• _À FAIRE_:
a) Relevez, dans l'ordre où ils apparaissent, tous les nombres écrits en chiffres dans l'extrait sur la STEG.
b) Recopiez le passage de l'extrait sur la STEG, depuis « Pour preuve, elle » jusqu'à « et des surcoûts. » inclus.

• _EXTRAIT DU DOCUMENT_:

%%

Entreprise publique déficitaire subventionnée annuellement par l’Etat à hauteur de plusieurs millions de dinars, la Société tunisienne d’électricité et de gaz (STEG), qui traîne des impayés d’un milliard de dinars et emploie 14.000 personnes gavées de moult avantages sociaux dont l’alimentation à vie, gratuitement, en courant électrique, souffre d’un management hasardeux et de non transparence.
Pour preuve, elle est constamment pointée du doigt pour mauvaise gestion par des experts d’institutions publiques et la société civile.
Le rapport annuel de la Cour des comptes de 2013 s’était longuement attardé sur cette problématique. Ledit rapport avait épinglé la STEG pour des dysfonctionnements fort coûteux pour l’Etat. Lui emboîtant le pas, l’Ordre des experts-comptables et l’Institut arabe des chefs d’entreprise (IACE) ont récemment déploré le laisser-aller et la non-transparence manifeste qui prévalent dans une aussi grosse entreprise comme la STEG. Pour ces institutions, la STEG est l’exemple type de l’entreprise publique corrompue et mal gérée.
Le comble, c’est que cette entreprise qui, par l’effet des subventions, coûte non seulement cher au contribuable, se permet également le luxe de générer des manques à gagner et des surcoûts.
Deux exemples de récents surcoûts méritent qu’on s’y attarde.
Pourquoi la STEG aurait-elle ignoré un crédit japonais remboursable sur 50 ans?
Le premier a trait à la conclusion, au mois de juin 2017, de contrats entre la STEG et les groupes japonais Mitsubishi Hitachi Power Systems (Europe) et Sumitomo Corporation, pour la construction, à Radès, d’une nouvelle centrale électrique fonctionnant au gaz naturel.

%%

• _DONNÉES ENREGISTRÉES_:
%%

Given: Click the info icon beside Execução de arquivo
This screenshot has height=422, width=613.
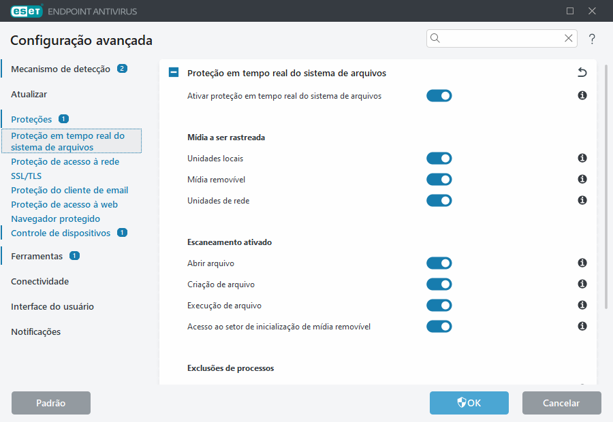Looking at the screenshot, I should [x=582, y=305].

%%

• _RÉPONSES_:
a) 14.000 ; 2013 ; 50 ; 2017

b)
Pour preuve, elle est constamment pointée du doigt pour mauvaise gestion par des experts d’institutions publiques et la société civile.
Le rapport annuel de la Cour des comptes de 2013 s’était longuement attardé sur cette problématique. Ledit rapport avait épinglé la STEG pour des dysfonctionnements fort coûteux pour l’Etat. Lui emboîtant le pas, l’Ordre des experts-comptables et l’Institut arabe des chefs d’entreprise (IACE) ont récemment déploré le laisser-aller et la non-transparence manifeste qui prévalent dans une aussi grosse entreprise comme la STEG. Pour ces institutions, la STEG est l’exemple type de l’entreprise publique corrompue et mal gérée.
Le comble, c’est que cette entreprise qui, par l’effet des subventions, coûte non seulement cher au contribuable, se permet également le luxe de générer des manques à gagner et des surcoûts.